I would be quite delighted with a portable Pi, or Pi laptop, and would likely buy one if it became available. The level of desire or want has no relationship to the suitability of the available Pi platforms for use as the main building block of a laptop.But what if you want a portable Raspberry Pi? Many people don't need or want one and so they have a complete blind spot to others that might think differently.
I can see the use case for a portable Pi, especially if you are making use of the GPIO. However, the form factor, thermals, port layout and sheer height of a 4B or 5 make it a crappy foundation block for a laptop. The other factor most people overlook or don't understand is the complexity of getting a recycled laptop display to play nicely with a Pi. The OP may not care, and doing things just because you can, if often a big enough reason. The question is are you trying to find something interesting to do with a Pi, or are you trying to build a decent laptop.
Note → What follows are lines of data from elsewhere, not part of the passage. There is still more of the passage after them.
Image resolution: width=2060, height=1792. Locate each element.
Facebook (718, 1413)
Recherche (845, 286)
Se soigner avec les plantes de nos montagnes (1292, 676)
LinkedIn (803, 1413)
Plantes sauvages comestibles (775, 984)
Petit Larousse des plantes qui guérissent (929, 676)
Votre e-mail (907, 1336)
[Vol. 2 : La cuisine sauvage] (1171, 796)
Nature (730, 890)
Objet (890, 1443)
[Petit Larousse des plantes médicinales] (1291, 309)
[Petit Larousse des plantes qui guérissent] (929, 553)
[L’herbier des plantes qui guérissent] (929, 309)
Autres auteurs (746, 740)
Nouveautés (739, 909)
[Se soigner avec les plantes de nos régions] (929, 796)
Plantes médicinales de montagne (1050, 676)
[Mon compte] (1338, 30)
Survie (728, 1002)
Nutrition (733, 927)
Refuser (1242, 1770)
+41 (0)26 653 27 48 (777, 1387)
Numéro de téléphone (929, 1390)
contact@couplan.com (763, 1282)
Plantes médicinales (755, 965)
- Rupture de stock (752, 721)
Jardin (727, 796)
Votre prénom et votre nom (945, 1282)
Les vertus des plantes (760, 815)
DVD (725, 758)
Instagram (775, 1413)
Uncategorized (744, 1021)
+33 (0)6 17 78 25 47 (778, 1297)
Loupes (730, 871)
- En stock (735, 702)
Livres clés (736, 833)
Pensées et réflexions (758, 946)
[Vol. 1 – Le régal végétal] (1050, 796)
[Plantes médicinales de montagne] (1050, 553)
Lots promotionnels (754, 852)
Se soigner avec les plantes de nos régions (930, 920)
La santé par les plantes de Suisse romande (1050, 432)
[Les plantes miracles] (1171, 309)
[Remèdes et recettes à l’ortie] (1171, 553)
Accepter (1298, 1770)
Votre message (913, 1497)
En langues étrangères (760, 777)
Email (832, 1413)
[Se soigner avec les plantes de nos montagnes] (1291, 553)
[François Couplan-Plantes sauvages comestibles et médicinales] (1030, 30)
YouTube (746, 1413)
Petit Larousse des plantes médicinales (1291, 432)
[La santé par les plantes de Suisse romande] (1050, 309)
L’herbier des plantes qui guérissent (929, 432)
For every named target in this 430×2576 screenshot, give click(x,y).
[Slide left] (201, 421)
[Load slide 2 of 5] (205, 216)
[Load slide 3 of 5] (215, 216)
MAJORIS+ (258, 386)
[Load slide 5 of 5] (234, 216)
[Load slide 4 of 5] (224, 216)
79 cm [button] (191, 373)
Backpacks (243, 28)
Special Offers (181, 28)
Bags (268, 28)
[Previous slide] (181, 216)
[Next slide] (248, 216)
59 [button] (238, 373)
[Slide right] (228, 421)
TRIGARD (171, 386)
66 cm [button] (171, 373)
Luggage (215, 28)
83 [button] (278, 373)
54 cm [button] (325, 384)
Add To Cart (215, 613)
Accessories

If the goal is inexpensive laptop form factor computing, there are many better building blocks. Recycled Chromebooks for example make fabulous Linux laptops.
GPIO aside I could repurpose a used chromebook and forget Raspberry Pi altogether, portable or not.
The fact is that the current physical hardware in either standalone/mainboard Pi (4B or 5) or all in one (400, 500) are not a suitable building block to make a laptop. The CM4 or CM5 with a custom motherboard is closer. However, that approach would require the most design work. The Pi team certainly could make one with a custom PCB, but I suspect they currently believe that the demand would not justify the NRE costs.